Instructions for the task >> From the first line to the last, print the data exactly.

Saved data entries >>
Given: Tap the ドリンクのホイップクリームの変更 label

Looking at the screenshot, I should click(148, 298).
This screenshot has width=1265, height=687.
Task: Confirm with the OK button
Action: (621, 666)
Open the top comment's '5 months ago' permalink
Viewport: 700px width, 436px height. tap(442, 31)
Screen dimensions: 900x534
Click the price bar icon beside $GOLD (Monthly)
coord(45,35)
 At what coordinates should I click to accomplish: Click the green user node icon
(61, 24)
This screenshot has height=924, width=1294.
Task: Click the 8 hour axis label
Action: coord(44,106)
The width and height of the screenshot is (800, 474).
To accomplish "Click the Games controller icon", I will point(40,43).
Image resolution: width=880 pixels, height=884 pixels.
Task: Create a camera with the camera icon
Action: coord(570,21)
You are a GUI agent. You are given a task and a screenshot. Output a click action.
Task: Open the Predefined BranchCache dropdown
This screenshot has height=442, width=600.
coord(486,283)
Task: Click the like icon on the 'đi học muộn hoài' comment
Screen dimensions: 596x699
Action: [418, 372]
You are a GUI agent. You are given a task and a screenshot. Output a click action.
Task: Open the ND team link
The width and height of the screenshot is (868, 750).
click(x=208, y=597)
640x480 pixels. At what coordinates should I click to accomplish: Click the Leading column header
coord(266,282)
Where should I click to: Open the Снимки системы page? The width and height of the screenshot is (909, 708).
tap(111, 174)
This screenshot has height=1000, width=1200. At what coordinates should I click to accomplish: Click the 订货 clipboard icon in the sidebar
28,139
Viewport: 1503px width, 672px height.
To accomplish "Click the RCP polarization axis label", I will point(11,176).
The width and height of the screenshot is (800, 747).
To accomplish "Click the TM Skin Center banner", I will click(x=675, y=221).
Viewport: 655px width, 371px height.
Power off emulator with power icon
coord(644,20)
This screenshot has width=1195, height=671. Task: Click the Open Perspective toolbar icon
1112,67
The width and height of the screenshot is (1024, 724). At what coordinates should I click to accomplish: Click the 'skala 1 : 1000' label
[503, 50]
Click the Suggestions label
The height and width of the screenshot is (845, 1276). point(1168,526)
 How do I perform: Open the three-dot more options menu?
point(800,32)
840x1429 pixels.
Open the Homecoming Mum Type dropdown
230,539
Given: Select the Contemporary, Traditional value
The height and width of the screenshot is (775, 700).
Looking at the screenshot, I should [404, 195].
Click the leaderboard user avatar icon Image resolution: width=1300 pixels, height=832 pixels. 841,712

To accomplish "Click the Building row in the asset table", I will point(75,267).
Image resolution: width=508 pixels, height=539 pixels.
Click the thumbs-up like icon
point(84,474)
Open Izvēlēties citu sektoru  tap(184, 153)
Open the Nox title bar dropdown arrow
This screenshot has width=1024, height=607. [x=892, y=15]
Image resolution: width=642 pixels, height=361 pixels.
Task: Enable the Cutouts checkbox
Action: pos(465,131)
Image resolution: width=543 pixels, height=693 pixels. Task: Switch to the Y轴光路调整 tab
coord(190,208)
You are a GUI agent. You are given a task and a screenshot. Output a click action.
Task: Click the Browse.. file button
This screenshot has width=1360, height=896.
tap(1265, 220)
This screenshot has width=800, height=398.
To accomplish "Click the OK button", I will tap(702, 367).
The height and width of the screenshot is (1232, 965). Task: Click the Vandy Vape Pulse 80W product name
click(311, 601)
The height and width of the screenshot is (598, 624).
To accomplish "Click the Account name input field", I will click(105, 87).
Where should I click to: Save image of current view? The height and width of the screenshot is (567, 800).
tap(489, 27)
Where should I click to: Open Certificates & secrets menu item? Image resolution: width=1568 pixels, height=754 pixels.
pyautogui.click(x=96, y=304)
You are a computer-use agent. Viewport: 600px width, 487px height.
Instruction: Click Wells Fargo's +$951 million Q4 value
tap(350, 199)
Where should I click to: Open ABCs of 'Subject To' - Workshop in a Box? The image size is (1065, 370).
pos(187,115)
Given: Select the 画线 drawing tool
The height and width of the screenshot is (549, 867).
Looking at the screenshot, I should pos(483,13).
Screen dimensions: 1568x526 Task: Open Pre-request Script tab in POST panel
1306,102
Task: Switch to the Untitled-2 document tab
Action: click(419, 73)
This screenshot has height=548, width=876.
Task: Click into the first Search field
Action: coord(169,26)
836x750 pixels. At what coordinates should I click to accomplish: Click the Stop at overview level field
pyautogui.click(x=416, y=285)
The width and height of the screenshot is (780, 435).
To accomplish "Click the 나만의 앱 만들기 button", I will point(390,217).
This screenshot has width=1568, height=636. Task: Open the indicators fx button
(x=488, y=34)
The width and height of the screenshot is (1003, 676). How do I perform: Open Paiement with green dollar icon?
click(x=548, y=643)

Response box >>
Given: Tap the ドリンクのホイップクリームの変更 label

Looking at the screenshot, I should click(148, 298).
This screenshot has width=1265, height=687.
Task: Confirm with the OK button
Action: (621, 666)
Open the top comment's '5 months ago' permalink
Viewport: 700px width, 436px height. tap(442, 31)
Screen dimensions: 900x534
Click the price bar icon beside $GOLD (Monthly)
coord(45,35)
 At what coordinates should I click to accomplish: Click the green user node icon
(61, 24)
This screenshot has height=924, width=1294.
Task: Click the 8 hour axis label
Action: coord(44,106)
The width and height of the screenshot is (800, 474).
To accomplish "Click the Games controller icon", I will point(40,43).
Image resolution: width=880 pixels, height=884 pixels.
Task: Create a camera with the camera icon
Action: coord(570,21)
You are a GUI agent. You are given a task and a screenshot. Output a click action.
Task: Open the Predefined BranchCache dropdown
This screenshot has height=442, width=600.
coord(486,283)
Task: Click the like icon on the 'đi học muộn hoài' comment
Screen dimensions: 596x699
Action: [418, 372]
You are a GUI agent. You are given a task and a screenshot. Output a click action.
Task: Open the ND team link
The width and height of the screenshot is (868, 750).
click(x=208, y=597)
640x480 pixels. At what coordinates should I click to accomplish: Click the Leading column header
coord(266,282)
Where should I click to: Open the Снимки системы page? The width and height of the screenshot is (909, 708).
tap(111, 174)
This screenshot has height=1000, width=1200. At what coordinates should I click to accomplish: Click the 订货 clipboard icon in the sidebar
28,139
Viewport: 1503px width, 672px height.
To accomplish "Click the RCP polarization axis label", I will point(11,176).
The width and height of the screenshot is (800, 747).
To accomplish "Click the TM Skin Center banner", I will click(x=675, y=221).
Viewport: 655px width, 371px height.
Power off emulator with power icon
coord(644,20)
This screenshot has width=1195, height=671. Task: Click the Open Perspective toolbar icon
1112,67
The width and height of the screenshot is (1024, 724). At what coordinates should I click to accomplish: Click the 'skala 1 : 1000' label
[503, 50]
Click the Suggestions label
The height and width of the screenshot is (845, 1276). point(1168,526)
 How do I perform: Open the three-dot more options menu?
point(800,32)
840x1429 pixels.
Open the Homecoming Mum Type dropdown
230,539
Given: Select the Contemporary, Traditional value
The height and width of the screenshot is (775, 700).
Looking at the screenshot, I should [404, 195].
Click the leaderboard user avatar icon Image resolution: width=1300 pixels, height=832 pixels. 841,712

To accomplish "Click the Building row in the asset table", I will point(75,267).
Image resolution: width=508 pixels, height=539 pixels.
Click the thumbs-up like icon
point(84,474)
Open Izvēlēties citu sektoru  tap(184, 153)
Open the Nox title bar dropdown arrow
This screenshot has width=1024, height=607. [x=892, y=15]
Image resolution: width=642 pixels, height=361 pixels.
Task: Enable the Cutouts checkbox
Action: pos(465,131)
Image resolution: width=543 pixels, height=693 pixels. Task: Switch to the Y轴光路调整 tab
coord(190,208)
You are a GUI agent. You are given a task and a screenshot. Output a click action.
Task: Click the Browse.. file button
This screenshot has width=1360, height=896.
tap(1265, 220)
This screenshot has width=800, height=398.
To accomplish "Click the OK button", I will tap(702, 367).
The height and width of the screenshot is (1232, 965). Task: Click the Vandy Vape Pulse 80W product name
click(311, 601)
The height and width of the screenshot is (598, 624).
To accomplish "Click the Account name input field", I will click(105, 87).
Where should I click to: Save image of current view? The height and width of the screenshot is (567, 800).
tap(489, 27)
Where should I click to: Open Certificates & secrets menu item? Image resolution: width=1568 pixels, height=754 pixels.
pyautogui.click(x=96, y=304)
You are a computer-use agent. Viewport: 600px width, 487px height.
Instruction: Click Wells Fargo's +$951 million Q4 value
tap(350, 199)
Where should I click to: Open ABCs of 'Subject To' - Workshop in a Box? The image size is (1065, 370).
pos(187,115)
Given: Select the 画线 drawing tool
The height and width of the screenshot is (549, 867).
Looking at the screenshot, I should pos(483,13).
Screen dimensions: 1568x526 Task: Open Pre-request Script tab in POST panel
1306,102
Task: Switch to the Untitled-2 document tab
Action: click(419, 73)
This screenshot has height=548, width=876.
Task: Click into the first Search field
Action: coord(169,26)
836x750 pixels. At what coordinates should I click to accomplish: Click the Stop at overview level field
pyautogui.click(x=416, y=285)
The width and height of the screenshot is (780, 435).
To accomplish "Click the 나만의 앱 만들기 button", I will point(390,217).
This screenshot has width=1568, height=636. Task: Open the indicators fx button
(x=488, y=34)
The width and height of the screenshot is (1003, 676). How do I perform: Open Paiement with green dollar icon?
click(x=548, y=643)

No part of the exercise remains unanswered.